= Stay Away (advertisement) =

Anti-tourist ad in Amsterdam

Stay Away was a large-scale advertisement campaign launched by the city of Amsterdam targeting British tourists aged 18 to 35. The ad campaign, started in March of 2023, was intended to limit the over-tourism of young British men who travelled to the city primarily to party.

== Overview ==

=== Background ===
Due to its more lax drug policy that allows for the sale of "soft drugs" like cannabis within designated coffeeshops, the Netherlands had long seen large amounts of drug tourism from foreigners. Amsterdam, especially, saw large amounts of sex tourism in addition to the drug tourism as a result of its well-known red light district. With nearly 20 million tourists visiting the city every year as opposed to its 1 million residents, residents of the city would often complain about unruly groups of tourists who would reportedly urinate in public, make constant noise, get excessively drunk, and overcrowd the streets. In an effort to curb the "nuisance tourism", the city launched its "stay away" campaign in 2023 in an effort to deter the crowds.

=== Advertising ===

The first video advertisement put out in the advertising campaign.

In 2023, the government of Amsterdam launched an online advertising campaign targeted at British males aged 18 to 35. The specific target demographic was a result of research that suggested that the most nuisance came from out of control stag parties and pub crawls of British and Dutch men. The campaign worked by displaying various videos warning British tourists who searched terms like "stag party Amsterdam", "cheap hotel Amsterdam" and "pub crawl Amsterdam" to stay away from the city at risk of being fined for nuisance or drug related offences. One of the videos displayed an intoxicated British male getting arrested on the streets by police and getting placed within the holding cell. Captions overlaying the video warned of a €140 fine, a criminal record, and poorer job prospects. The video ends with the statement "So coming to Amsterdam for a messy night? Stay away." Another video, specifically targeted towards tourists seeking drugs, showed a person ending up in the hospital from a drug overdose, reading "So coming for drugs to Amsterdam? Stay away."

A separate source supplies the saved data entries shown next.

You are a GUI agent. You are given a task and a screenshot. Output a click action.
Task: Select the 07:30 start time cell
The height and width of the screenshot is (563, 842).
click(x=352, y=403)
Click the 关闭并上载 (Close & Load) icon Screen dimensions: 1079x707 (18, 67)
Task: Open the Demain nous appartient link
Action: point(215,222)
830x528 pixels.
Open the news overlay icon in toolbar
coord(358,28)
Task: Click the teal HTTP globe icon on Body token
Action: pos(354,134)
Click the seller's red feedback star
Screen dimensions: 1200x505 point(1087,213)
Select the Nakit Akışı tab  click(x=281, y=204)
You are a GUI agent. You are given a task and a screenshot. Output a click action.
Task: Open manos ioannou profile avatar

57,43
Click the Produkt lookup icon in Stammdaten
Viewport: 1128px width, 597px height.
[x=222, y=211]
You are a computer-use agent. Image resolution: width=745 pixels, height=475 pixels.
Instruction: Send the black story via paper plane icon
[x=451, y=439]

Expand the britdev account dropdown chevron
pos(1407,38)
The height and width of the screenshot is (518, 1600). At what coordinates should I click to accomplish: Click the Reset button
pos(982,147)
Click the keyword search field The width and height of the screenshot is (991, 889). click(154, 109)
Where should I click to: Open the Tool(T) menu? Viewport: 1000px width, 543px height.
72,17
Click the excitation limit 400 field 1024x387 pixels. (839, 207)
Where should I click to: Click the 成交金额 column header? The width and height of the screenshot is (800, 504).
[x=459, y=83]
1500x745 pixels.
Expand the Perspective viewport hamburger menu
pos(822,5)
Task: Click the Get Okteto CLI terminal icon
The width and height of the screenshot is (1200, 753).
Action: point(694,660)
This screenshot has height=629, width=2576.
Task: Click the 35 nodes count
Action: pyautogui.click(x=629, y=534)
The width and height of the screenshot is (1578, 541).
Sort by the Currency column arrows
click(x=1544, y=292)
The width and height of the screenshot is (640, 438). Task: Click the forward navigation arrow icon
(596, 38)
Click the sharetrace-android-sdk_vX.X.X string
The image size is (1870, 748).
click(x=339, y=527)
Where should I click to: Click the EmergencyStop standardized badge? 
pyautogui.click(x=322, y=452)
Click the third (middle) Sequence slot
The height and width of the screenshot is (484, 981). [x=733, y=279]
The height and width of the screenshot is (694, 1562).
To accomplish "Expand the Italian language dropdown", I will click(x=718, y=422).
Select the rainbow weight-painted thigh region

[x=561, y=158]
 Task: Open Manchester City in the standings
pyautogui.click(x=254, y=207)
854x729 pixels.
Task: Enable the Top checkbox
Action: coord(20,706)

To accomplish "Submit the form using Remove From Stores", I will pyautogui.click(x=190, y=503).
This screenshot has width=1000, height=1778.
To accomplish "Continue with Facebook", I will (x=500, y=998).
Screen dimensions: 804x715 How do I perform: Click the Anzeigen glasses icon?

In 2024, the video campaign widened to include tourists from the EU and the Netherlands. In addition, the campaign adopted a questionnaire that would pop up, asking prospective tourists questions about why they want to travel to Amsterdam, with answers ranging from cultural food to cocaine and MDMA. Depending on the answer, tourists could be warned about the consequences of such actions, as well as attempting to resolve misconceptions of Dutch drug policy.

=== Other efforts ===
Besides the advertising campaign, the government of Amsterdam additionally introduced several new laws and restrictions in order to discourage the sex and drug "nuisance" tourists. Due to already present controversy in addition to the anti-tourism effort, the Dutch government imposed stricter regulations on cannabis-selling coffeeshops. They also banned cannabis smoking in the streets of the Red Light District, as well as placed mandatory closing times on restaurants, bars, and brothels and blocking the sale of alcohol in the district after 4pm.

== Reception ==

Upon announcement of the advertising campaign, Stay Away drew widespread criticism. Critics regarded the targeted ads as discriminatory and based on false stereotypes, with some accusing the campaign of being xenophobic. They argued that Dutch men caused the same amounts of disruption to the locals and should also have been addressed. Other criticism came from hospitality and travel companies who saw the campaign as too negative, with a chief executive of a hotel chain saying that "you shouldn’t act like everyone who comes here for a wedding is a criminal!" Furthermore, some critics predicted that the entire campaign would be ineffective, predicting that the ads would, in fact, make Amsterdam more attractive to partying tourists seeking alcohol and drugs.

== Outcomes ==
While total tourist numbers to Amsterdam continued to rise, the city's council found a "light drop" in travelers from the UK,. Many residents reported that the amount of "nuisance" tourists decreased post-campaign.